╭──

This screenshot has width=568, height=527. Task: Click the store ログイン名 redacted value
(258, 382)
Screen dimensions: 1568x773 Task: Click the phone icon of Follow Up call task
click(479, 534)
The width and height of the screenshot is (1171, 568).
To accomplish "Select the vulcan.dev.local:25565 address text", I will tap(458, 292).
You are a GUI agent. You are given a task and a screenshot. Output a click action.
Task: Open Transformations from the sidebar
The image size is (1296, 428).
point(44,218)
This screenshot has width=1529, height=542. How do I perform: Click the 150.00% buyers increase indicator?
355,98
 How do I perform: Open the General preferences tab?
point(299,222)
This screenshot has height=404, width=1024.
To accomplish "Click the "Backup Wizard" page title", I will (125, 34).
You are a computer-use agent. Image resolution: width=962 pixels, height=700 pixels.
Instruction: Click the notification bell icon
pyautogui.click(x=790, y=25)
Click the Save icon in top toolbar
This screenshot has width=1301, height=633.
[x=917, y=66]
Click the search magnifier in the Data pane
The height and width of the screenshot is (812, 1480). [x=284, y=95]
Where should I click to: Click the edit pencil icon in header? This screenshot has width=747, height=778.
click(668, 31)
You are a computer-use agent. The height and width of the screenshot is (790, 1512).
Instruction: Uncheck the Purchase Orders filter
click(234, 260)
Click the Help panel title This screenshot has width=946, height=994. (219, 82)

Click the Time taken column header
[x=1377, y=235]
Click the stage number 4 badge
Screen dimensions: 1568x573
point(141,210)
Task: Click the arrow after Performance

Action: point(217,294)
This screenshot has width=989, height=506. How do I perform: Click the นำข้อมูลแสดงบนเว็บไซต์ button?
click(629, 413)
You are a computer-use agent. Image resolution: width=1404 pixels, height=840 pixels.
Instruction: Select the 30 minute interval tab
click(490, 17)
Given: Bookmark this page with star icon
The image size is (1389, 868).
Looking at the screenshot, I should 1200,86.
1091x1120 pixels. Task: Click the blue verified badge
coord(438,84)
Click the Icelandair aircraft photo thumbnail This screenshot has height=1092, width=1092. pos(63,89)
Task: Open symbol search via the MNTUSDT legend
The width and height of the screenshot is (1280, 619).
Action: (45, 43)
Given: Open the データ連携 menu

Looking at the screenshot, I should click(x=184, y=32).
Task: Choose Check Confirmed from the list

╰──

Activity:
Could you write out the full data verbatim?

Written solution:
This screenshot has width=568, height=527. Task: Click the store ログイン名 redacted value
(258, 382)
Screen dimensions: 1568x773 Task: Click the phone icon of Follow Up call task
click(479, 534)
The width and height of the screenshot is (1171, 568).
To accomplish "Select the vulcan.dev.local:25565 address text", I will tap(458, 292).
You are a GUI agent. You are given a task and a screenshot. Output a click action.
Task: Open Transformations from the sidebar
The image size is (1296, 428).
point(44,218)
This screenshot has width=1529, height=542. How do I perform: Click the 150.00% buyers increase indicator?
355,98
 How do I perform: Open the General preferences tab?
point(299,222)
This screenshot has height=404, width=1024.
To accomplish "Click the "Backup Wizard" page title", I will (125, 34).
You are a computer-use agent. Image resolution: width=962 pixels, height=700 pixels.
Instruction: Click the notification bell icon
pyautogui.click(x=790, y=25)
Click the Save icon in top toolbar
This screenshot has width=1301, height=633.
[x=917, y=66]
Click the search magnifier in the Data pane
The height and width of the screenshot is (812, 1480). [x=284, y=95]
Where should I click to: Click the edit pencil icon in header? This screenshot has width=747, height=778.
click(668, 31)
You are a computer-use agent. The height and width of the screenshot is (790, 1512).
Instruction: Uncheck the Purchase Orders filter
click(234, 260)
Click the Help panel title This screenshot has width=946, height=994. (219, 82)

Click the Time taken column header
[x=1377, y=235]
Click the stage number 4 badge
Screen dimensions: 1568x573
point(141,210)
Task: Click the arrow after Performance

Action: point(217,294)
This screenshot has width=989, height=506. How do I perform: Click the นำข้อมูลแสดงบนเว็บไซต์ button?
click(629, 413)
You are a computer-use agent. Image resolution: width=1404 pixels, height=840 pixels.
Instruction: Select the 30 minute interval tab
click(490, 17)
Given: Bookmark this page with star icon
The image size is (1389, 868).
Looking at the screenshot, I should 1200,86.
1091x1120 pixels. Task: Click the blue verified badge
coord(438,84)
Click the Icelandair aircraft photo thumbnail This screenshot has height=1092, width=1092. pos(63,89)
Task: Open symbol search via the MNTUSDT legend
The width and height of the screenshot is (1280, 619).
Action: (45, 43)
Given: Open the データ連携 menu

Looking at the screenshot, I should click(x=184, y=32).
Task: Choose Check Confirmed from the list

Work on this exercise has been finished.